#### Exercise details
Copy, exactly and without additions, every line in the records below from the one holding "[application] (694, 26)" through the one holding "Contact (22, 542)", both ends included.

#### Source material
━━━━━━

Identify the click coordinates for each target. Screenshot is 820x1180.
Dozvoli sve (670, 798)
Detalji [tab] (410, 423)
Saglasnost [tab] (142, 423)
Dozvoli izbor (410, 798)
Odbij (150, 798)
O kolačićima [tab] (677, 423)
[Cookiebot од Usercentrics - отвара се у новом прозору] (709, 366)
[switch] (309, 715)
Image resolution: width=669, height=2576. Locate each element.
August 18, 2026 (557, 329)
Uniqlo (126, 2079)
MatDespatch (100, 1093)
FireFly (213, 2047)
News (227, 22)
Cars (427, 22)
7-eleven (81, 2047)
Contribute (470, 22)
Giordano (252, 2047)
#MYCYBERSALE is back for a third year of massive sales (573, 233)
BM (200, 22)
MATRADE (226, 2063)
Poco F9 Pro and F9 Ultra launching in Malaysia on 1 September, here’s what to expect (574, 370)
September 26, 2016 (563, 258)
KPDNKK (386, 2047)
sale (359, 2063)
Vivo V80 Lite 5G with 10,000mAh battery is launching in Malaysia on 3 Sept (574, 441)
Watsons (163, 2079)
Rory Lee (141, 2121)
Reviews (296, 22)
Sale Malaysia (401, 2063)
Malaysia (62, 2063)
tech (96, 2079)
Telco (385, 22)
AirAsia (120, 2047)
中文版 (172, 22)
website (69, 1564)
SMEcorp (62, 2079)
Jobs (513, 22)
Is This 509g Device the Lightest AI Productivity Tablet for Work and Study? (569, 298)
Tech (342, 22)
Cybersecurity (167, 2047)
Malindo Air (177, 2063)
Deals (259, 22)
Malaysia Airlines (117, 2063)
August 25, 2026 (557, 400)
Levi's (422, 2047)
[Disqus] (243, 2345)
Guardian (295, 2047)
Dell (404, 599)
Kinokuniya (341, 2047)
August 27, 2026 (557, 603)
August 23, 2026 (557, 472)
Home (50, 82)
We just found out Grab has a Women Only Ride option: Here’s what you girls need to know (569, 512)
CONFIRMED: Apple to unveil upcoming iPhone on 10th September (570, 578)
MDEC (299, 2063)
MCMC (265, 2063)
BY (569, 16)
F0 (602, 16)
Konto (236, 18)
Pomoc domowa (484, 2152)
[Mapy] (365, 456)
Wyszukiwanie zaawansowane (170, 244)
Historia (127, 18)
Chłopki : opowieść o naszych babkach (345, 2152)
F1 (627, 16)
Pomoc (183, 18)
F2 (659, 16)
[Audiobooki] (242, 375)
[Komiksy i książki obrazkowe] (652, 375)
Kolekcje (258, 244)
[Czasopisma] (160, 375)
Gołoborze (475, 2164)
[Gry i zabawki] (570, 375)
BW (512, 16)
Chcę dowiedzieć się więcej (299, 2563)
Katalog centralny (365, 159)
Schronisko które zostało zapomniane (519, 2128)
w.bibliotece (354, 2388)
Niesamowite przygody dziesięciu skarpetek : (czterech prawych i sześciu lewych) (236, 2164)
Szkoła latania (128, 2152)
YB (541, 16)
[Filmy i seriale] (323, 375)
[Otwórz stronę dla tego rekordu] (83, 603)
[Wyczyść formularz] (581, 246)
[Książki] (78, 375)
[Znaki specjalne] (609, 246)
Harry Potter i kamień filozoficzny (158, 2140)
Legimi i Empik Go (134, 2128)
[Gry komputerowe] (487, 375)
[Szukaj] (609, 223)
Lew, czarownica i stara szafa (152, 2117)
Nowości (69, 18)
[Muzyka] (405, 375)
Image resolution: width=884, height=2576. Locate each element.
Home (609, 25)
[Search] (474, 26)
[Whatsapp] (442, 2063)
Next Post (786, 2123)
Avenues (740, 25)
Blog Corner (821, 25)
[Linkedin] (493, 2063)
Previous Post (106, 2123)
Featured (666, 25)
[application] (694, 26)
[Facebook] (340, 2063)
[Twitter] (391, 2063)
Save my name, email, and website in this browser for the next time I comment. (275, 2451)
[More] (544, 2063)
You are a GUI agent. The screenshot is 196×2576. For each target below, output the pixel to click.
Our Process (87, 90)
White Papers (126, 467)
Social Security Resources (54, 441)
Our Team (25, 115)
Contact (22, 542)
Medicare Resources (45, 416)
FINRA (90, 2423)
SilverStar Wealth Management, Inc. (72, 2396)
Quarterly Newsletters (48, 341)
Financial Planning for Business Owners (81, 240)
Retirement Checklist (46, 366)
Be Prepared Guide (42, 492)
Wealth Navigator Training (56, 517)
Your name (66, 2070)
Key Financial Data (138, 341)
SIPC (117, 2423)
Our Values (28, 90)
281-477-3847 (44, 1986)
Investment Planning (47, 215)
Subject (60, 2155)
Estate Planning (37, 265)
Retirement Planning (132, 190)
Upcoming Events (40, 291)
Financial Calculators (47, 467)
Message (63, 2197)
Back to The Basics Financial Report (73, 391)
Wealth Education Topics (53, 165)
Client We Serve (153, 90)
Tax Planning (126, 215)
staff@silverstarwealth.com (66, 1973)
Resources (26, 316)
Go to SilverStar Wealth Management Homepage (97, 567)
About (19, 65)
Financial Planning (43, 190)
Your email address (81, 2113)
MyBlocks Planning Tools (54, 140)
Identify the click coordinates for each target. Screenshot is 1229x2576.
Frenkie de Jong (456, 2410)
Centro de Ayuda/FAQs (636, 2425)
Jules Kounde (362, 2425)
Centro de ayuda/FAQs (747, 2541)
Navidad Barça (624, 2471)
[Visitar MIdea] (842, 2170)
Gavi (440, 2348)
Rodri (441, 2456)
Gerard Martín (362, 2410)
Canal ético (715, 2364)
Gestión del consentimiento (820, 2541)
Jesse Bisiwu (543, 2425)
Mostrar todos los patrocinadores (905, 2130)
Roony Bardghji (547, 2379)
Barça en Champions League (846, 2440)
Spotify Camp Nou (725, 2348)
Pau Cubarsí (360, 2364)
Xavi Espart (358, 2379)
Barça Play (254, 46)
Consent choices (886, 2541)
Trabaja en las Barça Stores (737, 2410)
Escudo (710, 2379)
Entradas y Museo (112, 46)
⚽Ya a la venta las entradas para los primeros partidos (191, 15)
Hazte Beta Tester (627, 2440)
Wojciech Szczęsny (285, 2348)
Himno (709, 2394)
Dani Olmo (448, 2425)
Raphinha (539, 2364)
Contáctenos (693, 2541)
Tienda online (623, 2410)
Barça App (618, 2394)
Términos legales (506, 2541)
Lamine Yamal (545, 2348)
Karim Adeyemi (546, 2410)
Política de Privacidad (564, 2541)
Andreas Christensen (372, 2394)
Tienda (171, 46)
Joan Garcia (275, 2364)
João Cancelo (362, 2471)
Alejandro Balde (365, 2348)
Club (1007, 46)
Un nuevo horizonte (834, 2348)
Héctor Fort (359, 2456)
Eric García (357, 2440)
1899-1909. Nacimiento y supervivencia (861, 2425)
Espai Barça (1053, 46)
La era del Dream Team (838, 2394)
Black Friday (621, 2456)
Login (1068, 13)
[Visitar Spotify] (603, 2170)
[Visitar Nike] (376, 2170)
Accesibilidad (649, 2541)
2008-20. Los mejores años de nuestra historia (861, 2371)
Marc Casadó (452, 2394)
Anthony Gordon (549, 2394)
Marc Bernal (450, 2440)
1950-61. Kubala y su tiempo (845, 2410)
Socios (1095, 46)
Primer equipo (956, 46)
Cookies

━━━━━━

#### Response to this task
[application] (694, 26)
[Facebook] (340, 2063)
[Twitter] (391, 2063)
Save my name, email, and website in this browser for the next time I comment. (275, 2451)
[More] (544, 2063)
You are a GUI agent. The screenshot is 196×2576. For each target below, output the pixel to click.
Our Process (87, 90)
White Papers (126, 467)
Social Security Resources (54, 441)
Our Team (25, 115)
Contact (22, 542)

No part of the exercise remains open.